Sehingga, sambung dia, early warning system, deteksi dini terhadap persoalan-persoalan intoleransi, pendirian rumah ibadah, sejak awal sudah didapat datanya yang akurat.
“Jika setiap kita, para pengambil kebijakan dari level terendah sampai yang tertinggi memiliki kemampuan melakukan deteksi dini, mendeteksi gejala-gejala konflik, maka kita akan bisa melakukan mitigasi dengan cepat. Dan pelatihan ini sangat penting karena kita akan mempelajari cara-cara itu,” tambahnya.

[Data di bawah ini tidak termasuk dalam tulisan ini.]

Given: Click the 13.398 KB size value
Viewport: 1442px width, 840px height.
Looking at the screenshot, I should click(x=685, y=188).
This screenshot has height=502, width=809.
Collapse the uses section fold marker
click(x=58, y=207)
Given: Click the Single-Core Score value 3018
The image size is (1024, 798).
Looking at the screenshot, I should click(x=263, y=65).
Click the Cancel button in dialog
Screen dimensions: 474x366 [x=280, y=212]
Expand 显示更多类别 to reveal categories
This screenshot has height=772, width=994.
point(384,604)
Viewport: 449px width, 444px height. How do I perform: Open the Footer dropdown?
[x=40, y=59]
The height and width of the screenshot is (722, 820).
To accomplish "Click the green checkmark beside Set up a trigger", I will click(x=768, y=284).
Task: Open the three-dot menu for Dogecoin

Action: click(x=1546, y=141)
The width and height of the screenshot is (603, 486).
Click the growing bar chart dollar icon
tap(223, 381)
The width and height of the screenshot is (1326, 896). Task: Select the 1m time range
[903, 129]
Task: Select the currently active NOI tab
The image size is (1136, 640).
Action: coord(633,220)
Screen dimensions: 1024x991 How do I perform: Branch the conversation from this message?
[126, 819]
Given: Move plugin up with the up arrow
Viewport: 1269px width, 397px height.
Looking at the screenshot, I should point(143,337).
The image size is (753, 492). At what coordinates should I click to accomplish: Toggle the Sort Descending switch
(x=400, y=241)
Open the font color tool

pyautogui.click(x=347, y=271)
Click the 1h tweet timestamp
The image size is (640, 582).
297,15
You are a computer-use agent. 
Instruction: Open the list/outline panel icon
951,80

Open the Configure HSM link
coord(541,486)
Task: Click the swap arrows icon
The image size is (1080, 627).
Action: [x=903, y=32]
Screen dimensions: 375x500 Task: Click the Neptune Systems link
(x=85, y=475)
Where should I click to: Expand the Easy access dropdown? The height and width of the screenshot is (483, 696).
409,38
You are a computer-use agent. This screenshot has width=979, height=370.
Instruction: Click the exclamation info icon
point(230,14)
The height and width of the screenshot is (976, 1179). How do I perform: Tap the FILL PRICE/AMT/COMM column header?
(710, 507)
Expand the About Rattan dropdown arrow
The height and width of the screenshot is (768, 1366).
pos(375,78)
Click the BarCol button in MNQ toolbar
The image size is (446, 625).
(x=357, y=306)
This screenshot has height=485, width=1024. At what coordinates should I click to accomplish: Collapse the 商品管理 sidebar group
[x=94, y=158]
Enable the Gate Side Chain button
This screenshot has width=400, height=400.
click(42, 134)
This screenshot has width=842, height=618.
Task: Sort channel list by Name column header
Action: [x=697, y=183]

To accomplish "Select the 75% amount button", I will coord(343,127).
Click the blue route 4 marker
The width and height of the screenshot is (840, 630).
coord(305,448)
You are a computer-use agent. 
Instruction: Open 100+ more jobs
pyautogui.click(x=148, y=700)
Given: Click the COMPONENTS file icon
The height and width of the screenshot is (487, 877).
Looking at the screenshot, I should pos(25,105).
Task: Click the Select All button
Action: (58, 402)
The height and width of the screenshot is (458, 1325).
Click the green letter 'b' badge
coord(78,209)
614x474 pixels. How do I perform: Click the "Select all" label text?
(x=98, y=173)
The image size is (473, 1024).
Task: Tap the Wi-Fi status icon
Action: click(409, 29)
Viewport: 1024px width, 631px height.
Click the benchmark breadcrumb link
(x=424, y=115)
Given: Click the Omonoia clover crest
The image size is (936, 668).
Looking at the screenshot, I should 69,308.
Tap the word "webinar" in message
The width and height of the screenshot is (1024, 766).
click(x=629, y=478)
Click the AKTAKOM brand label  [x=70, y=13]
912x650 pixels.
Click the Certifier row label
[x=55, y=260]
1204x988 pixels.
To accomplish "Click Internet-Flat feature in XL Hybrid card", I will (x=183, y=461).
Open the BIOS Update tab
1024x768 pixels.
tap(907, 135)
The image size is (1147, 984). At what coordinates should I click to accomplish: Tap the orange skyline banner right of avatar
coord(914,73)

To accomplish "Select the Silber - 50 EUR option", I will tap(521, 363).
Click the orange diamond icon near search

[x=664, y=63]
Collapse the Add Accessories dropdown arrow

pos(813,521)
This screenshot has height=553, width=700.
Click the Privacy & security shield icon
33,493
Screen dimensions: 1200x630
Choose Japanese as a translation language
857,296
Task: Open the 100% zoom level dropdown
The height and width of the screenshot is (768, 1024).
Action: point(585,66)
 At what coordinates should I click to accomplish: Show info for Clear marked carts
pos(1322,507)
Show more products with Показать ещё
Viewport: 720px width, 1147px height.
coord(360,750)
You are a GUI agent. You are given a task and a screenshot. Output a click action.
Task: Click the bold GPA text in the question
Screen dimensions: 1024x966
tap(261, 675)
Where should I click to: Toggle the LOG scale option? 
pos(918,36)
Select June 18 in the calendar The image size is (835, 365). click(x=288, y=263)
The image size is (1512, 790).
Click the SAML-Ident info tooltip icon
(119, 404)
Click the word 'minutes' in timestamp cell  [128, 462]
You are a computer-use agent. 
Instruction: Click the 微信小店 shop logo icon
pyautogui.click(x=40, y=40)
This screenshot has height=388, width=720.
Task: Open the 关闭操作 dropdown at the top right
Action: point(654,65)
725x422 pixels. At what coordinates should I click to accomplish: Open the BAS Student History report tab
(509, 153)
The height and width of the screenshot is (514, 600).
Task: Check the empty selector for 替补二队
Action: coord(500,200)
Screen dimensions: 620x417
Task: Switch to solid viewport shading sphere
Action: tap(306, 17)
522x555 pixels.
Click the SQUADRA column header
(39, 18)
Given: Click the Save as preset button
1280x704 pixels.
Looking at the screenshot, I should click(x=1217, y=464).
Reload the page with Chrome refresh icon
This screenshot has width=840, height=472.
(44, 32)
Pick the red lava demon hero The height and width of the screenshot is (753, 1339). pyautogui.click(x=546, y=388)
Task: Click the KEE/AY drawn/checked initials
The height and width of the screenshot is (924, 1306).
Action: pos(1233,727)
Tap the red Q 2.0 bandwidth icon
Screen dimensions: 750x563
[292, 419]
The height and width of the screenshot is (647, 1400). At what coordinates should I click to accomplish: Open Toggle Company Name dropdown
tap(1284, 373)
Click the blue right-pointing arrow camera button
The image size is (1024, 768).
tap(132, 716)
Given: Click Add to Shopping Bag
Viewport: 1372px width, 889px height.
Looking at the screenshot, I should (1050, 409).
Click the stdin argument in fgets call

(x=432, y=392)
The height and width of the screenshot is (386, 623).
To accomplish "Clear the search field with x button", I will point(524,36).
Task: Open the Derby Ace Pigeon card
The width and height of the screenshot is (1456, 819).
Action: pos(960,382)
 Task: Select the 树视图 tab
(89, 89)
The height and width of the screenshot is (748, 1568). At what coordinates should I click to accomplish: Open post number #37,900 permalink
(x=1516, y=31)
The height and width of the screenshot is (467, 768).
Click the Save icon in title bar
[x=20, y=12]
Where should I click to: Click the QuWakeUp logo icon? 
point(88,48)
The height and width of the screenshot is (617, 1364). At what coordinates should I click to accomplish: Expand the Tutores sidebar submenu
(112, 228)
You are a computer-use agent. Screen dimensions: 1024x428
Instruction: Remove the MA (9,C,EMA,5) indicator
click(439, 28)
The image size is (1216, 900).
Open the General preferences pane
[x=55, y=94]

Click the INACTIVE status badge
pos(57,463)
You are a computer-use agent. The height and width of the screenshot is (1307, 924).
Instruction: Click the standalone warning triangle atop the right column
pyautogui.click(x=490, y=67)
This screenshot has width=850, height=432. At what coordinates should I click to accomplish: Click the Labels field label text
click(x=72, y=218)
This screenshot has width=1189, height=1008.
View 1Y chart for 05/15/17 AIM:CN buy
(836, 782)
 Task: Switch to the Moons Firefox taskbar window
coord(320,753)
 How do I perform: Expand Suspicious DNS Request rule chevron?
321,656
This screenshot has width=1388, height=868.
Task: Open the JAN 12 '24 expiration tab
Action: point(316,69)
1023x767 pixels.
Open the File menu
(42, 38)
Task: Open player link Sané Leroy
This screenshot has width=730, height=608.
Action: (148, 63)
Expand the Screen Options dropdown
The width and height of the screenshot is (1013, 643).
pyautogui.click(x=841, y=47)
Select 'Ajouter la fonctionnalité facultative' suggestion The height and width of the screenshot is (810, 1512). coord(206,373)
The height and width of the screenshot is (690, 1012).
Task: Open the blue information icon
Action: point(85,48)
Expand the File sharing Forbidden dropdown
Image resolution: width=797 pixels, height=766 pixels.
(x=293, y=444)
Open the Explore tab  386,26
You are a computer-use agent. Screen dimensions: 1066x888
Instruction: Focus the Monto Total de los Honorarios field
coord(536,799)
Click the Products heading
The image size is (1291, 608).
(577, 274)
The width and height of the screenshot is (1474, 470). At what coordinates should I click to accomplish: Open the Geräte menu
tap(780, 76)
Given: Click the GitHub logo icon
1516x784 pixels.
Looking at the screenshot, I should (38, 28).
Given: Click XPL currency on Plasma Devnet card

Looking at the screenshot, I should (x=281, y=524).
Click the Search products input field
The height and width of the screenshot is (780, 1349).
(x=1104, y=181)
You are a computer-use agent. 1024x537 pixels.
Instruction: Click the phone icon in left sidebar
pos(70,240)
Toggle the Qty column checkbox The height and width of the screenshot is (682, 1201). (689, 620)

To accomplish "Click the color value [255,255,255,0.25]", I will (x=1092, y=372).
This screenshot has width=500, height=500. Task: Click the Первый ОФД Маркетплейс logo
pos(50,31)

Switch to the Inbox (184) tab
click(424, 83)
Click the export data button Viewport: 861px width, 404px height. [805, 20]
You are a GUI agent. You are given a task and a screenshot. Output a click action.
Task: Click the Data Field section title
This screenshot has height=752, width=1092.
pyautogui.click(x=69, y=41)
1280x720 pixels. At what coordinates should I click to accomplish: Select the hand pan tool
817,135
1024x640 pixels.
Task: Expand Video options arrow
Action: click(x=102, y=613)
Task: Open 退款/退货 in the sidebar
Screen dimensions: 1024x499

Dikatakan Suyitno, religiosity index sudah dimulai sejak tahun lalu. Namun, data yang terkumpul masih kurang akurat. Sebab belum dilakukan pelatihan terlebih dahulu.
“Kita tidak boleh mengisi data dengan asumsi atau perkiraan, karena hasilnya pasti tidak akurat. Tapi dengan pelatihan yang dilakukan secara akademik sekarang ini, kita akan mendapatkan data riligiosity index yang akurat, akademik, dan bisa dipertanggungjawabkan,” ujarnya lagi.
Training Master ini diikuti 130 peserta, terdiri dari para Kepala Kantor Wilayah Kementerian Agama Provinsi, Rektor/Kepala Perguruan Tinggi Keagamaan, dan para Ketua Forum Kerukunan Umat Beragama (FKUB) dari 34 provinsi. Giat ini berlangsung lima hari, 15 – 19 November. (ahmad)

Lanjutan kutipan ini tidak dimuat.